Los corales pétreos (Scleractinia) se encuentran en aguas frías y usualmente profundas. En condiciones de oscuridad casi total tienden a no ser simbióticos, es decir, a no asociarse con otro ser vivo para generar algún beneficio mutuo, como lo hacen los corales de las zonas tropicales. La mayoría de los corales pétreos viven en forma aislada, sin formar colonias, por lo que son llamados corales solitarios. Otros, un 26% (174 especies) son corales coloniales. Hay áreas donde las colonias de corales scleractínidos forman densas agregaciones que van desde pequeños parches de arrecifes de un metro de altura y metros o decenas de metros de ancho, hasta largos arrecifes de decenas de metros de alto y kilómetros de largo. Cabe destacar que se han encontrado corales pétreos de hasta 8 mil años de antigüedad.

A nivel internacional se ha identificado que los principales corales pétreos de aguas frías que forman arrecifes, son Madrepora oculata, Enallopsammia profunda, Solenosmilia variabilis, Lophelia pertusa, Goniocorella dumosa y Oculina varicosa. Las tres primeras especies se han registrado en aguas jurisdiccionales chilenas y en el alta mar adyacente. Cabe destacar el caso del coral pétreo Desmophyllum dianthus, que se encuentra a profundidades someras formando densas aglomeraciones en los fiordos del sur de Chile.
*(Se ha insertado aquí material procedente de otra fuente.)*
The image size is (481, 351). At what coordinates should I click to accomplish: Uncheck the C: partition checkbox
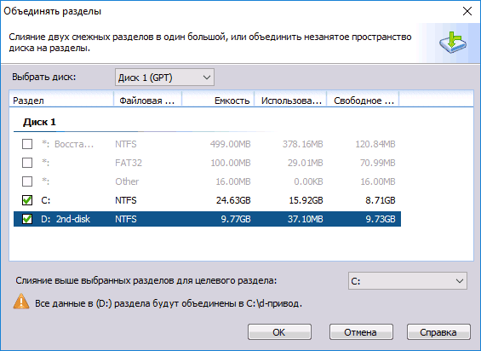(27, 200)
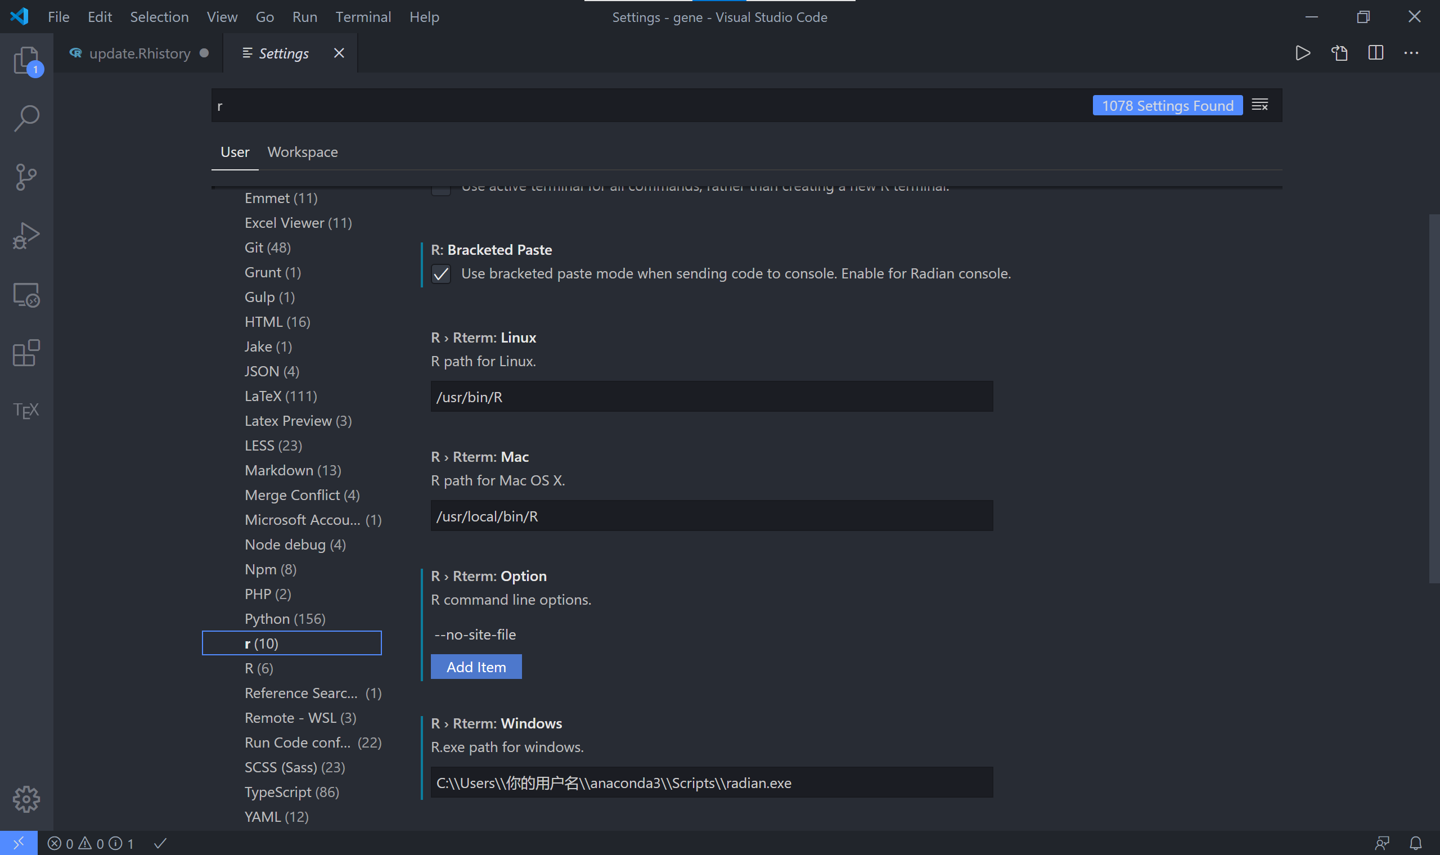
Task: Click the Manage gear icon
Action: point(26,799)
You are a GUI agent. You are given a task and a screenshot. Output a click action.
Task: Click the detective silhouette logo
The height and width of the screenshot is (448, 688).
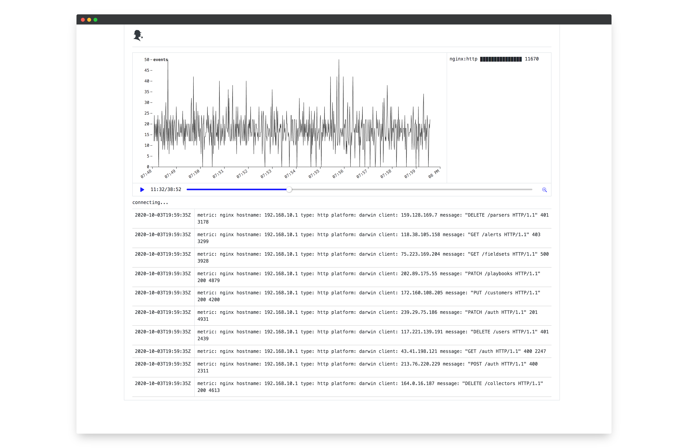click(x=138, y=35)
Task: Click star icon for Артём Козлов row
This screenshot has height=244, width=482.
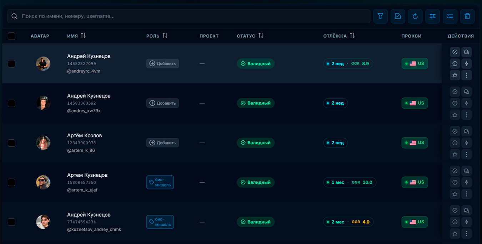Action: [x=455, y=154]
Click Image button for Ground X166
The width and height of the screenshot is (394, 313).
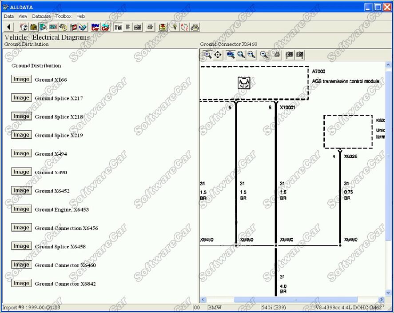click(21, 79)
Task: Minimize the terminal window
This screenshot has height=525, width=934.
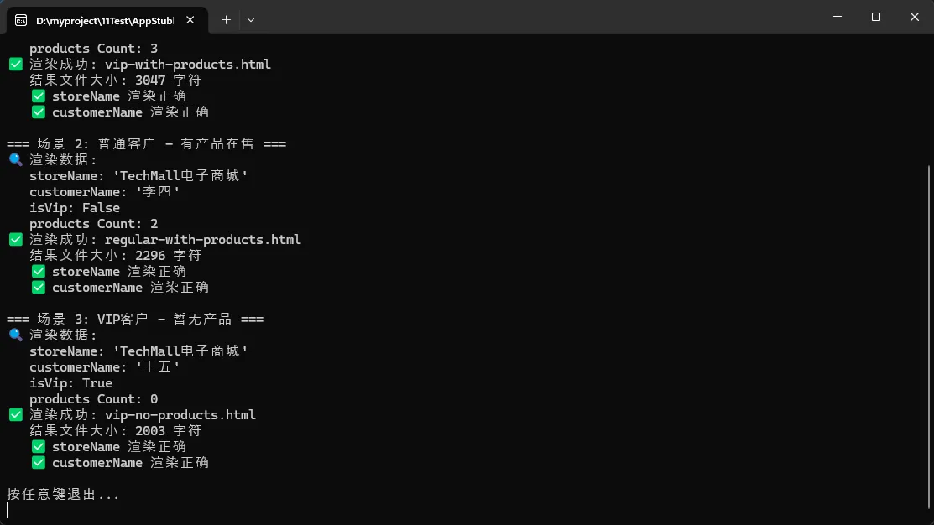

Los corales negros (Antipataria) son cnidarios con forma de árbol o palillo que tienen un esqueleto café oscuro, sólido, decorado con pequeñas espinas o protuberancias. Se conocen cerca de 250 especies de corales negros que, en su mayoría, están anclados fuertemente al sustrato duro, aún cuando muchos se han adaptado para vivir en sedimento suave. Las colonias de corales negros pueden crecer varios metros de altura y frecuentemente están habitadas por cangrejos y moluscos.

En aguas chilenas y mar adyacente se han identificado tres familias de corales negros (Antipathidae, Cladopathidae, Leiopathidae) presentes, principalmente, entre los 33 y 365 metros de profundidad.

 

Los corales Gorgonias dominan los ecosistemas de corales blandos de aguas frías, en términos de su cobertura espacial. El grupo de las gorgonias incluye corales preciosos, abanicos de mar y corales bamboo. Muchos de ellos construyen colonias que están sujetas a cualquier tipo de sustrato que descanse en el fondo marino.

Un grupo de gorgonias frecuentemente encontrado en aguas profundas y ambientes de aguas frías son los corales bamboo, dado que su peculiar esqueleto recuerda inevitablemente a las cañas de bamboo. Estos corales desarrollan frágiles colonias que miden varias decenas de centímetros.

 

Los hidrocorales (Stylasterina) son hidrozoos cuyo esqueleto calcificado forma una compleja trama. En arrecifes tropicales de coral los hidrocorales son ampliamente conocidos como corales de fuego, debido a la fuerte habilidad urticante de una de sus especies, la Millepora. Los hidrocorales a menudo son confundidos con los corales pétreos, pero su semejanza es superficial. Al igual que otros hidrozoos, los hidrocorales tienen dos tipos de pólipos con diferentes funciones: los pólipos largos usados para alimentarse removiendo el zooplancton del agua,  y los pequeños pólipos defensivos que contienen células urticantes.

Todos los hidrocorales que viven en aguas frías y profundas pertenecen a los grupos Stylasteridae.  En Chile la existencia de estos corales está asociada principalmente a la zona sur austral (42ºS a Magallanes), tanto en canales como en aguas exteriores, registrándose también en montes submarinos de la alta mar al Oeste de la Península de Taitao.